Saturday, January 12, 2019

Delaware - Day 8 - Pets, Hundreds and Mason-Dixon

Lums Pond State Campground
Tuesday, 8 January 2019

Pets
On our early morning walk both dogs got extremely excited, and thank goodness they didn't start barking because we were near other campsites.  They pulled me so thorougly that I was really afraid I'd end up being dragged along the (paved) road, but I managed to get them stopped.

In the middle of all this, I got a glimpse of what they were reacting to: a large white patch at about my eye level moving quickly across the road up ahead.  The white tail of a deer.  I'm so very glad I got the dogs stopped because I still think Dexter would be able to track a deer down and do great damage.  He's genetically inclined to hunt and track and gives every indication he'd do it well if I let him.

To continue the Pet Day theme, I took everybody up to Newark to the Banfield there.  They'd told me on the phone they couldn't give me heartworm medicine without knowing that the dogs had had a heartworm test within the last year.  I was pretty sure they hadn't, so we had an appointment.

The dogs got their tests, we threw in a kennel cough vaccination update, I got their heartworm medicine, and Lily got her claws clipped.  She was peeved about it.  It looks like I'll need to get that done every month, because her claws'd grown out quite a bit in the 6 weeks since the last clipping.  And once again I was delighted I wasn't the one trying to do the clipping, even though they charged me a dollar more than the Connecticut Banfield did.  Still worth it.

Hundreds
One of Delaware's claims to uniqueness is its "hundreds."
Delaware's hundreds

Back in the 1600s, many of the colonies had "hundreds," an old English term denoting an area of land large enough to provide 100 men to serve as the king's soldiers.  In the American colonies, those men were called militiamen.

The term fell out of use over time: as examples, the New England equivalents became "towns;" the PA and NJ equivalents were "townships."  Today, Delaware may be the only place in the world where the term is still used.

Hundreds are no longer considered anything other than a tool used by historians to look at local history, but that change is relatively recent.  Even into the 20th century, Delaware divided its voting districts based on the hundreds.  But in 1964 the US Supreme Court issued its "one man, one vote" decision, and Delaware had to begin using population, rather than geography, for chosing political representation.

All this came up when I stumbled on some signs explaining this system for tourists.  I'd heard about it in my pre-trip research and the signs helped clarify what seemed mystifying to me.  Hundreds?  Huh?

Mason-Dixon Line
Another of Delaware's uniquenesses is its border - especially the northern circular part.  I found another tourist sign that talked about it.  There's a detailed discussion about all this in Wikipedia wikipedia.org/wiki/Mason–Dixon_line but I thought I'd give my CliffsNotes version here.

Back when land was still being granted by England, the boundary between PA and the Delaware grant was defined as an arc extending 12 miles from New Castle.  The town of New Castle isn't shown on the map on this sign, for some reason, but it's located just north of that northernmost notch you can see in DE's eastern side across from New Jersey on the Delaware River. 

The boundary between Maryland and DE was in some ways more simple and in others more complicated.  The owners of both Maryland and Delaware agreed to have DE's southern border run in a straight east-west line from Cape Henlopen to the Chesapeake.  The trouble is that the map they used was labeled incorrectly and Fenwick Island is the point they actually used.  This mistake added quite a bit of land to DE and peeved the owner of MD who tried to take back his agreement.  His take-back didn't work.

Then there was agreement to extend the north-south line from the point where Delaware's arc with PA met MD's border with PA - a tri-state location - south to meet that contested line from Fenwick Island.  For that, the 3 government entities agreed to hire Mr.

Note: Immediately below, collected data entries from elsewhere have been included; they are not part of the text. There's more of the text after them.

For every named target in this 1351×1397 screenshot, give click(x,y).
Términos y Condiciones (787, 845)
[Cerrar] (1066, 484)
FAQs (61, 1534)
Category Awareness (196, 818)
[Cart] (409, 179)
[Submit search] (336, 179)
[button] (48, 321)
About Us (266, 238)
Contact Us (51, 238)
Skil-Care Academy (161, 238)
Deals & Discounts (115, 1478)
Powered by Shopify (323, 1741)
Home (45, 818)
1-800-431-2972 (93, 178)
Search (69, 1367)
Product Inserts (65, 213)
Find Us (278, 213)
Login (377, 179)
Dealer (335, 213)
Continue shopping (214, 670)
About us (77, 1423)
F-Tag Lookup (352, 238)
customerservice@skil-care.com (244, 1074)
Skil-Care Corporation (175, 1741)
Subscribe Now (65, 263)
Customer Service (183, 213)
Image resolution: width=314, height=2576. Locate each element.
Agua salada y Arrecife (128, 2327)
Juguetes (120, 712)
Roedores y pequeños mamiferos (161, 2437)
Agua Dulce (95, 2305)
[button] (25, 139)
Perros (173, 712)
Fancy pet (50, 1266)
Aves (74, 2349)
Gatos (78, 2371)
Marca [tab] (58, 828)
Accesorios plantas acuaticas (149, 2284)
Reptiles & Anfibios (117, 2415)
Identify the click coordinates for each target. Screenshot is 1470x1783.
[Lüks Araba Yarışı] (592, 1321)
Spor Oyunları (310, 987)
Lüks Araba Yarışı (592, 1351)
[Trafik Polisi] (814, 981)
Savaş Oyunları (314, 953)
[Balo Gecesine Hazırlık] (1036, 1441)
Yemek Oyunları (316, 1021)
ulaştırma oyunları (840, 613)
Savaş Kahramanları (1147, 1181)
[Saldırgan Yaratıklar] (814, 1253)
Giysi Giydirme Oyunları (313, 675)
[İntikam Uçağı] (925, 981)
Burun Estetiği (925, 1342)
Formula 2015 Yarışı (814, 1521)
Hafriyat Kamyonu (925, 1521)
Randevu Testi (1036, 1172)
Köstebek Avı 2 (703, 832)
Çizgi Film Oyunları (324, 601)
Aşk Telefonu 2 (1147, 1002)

Mason and Mr. Dixon.  In 1764 the 2 men and their crew hacked a path through the mostly uninhabited forests using the most sophisticated instruments of the time to survey the line.  That line is still the one recognized.  Interestingly, numerous more modern surveys have failed to find much fault with their work.

Mason and Dixon were then hired to survey the disputed boundary between MD and PA - the line that is today thought of as THE Mason-Dixon line (the border between slave and free states).  And that line also continues as today's boundary between the 2 states. 

There's no real reason Mason's and Dixon's names should be so inextricably attached to those surveys because their final report didn't even have their names on it.  But they are and will always be.  Among the cultural references to them in the Wikipedia article was one to a 1950s Bugs Bunny cartoon - I guess it was spoon-fed to our whole generation.

So that's our class lesson for today.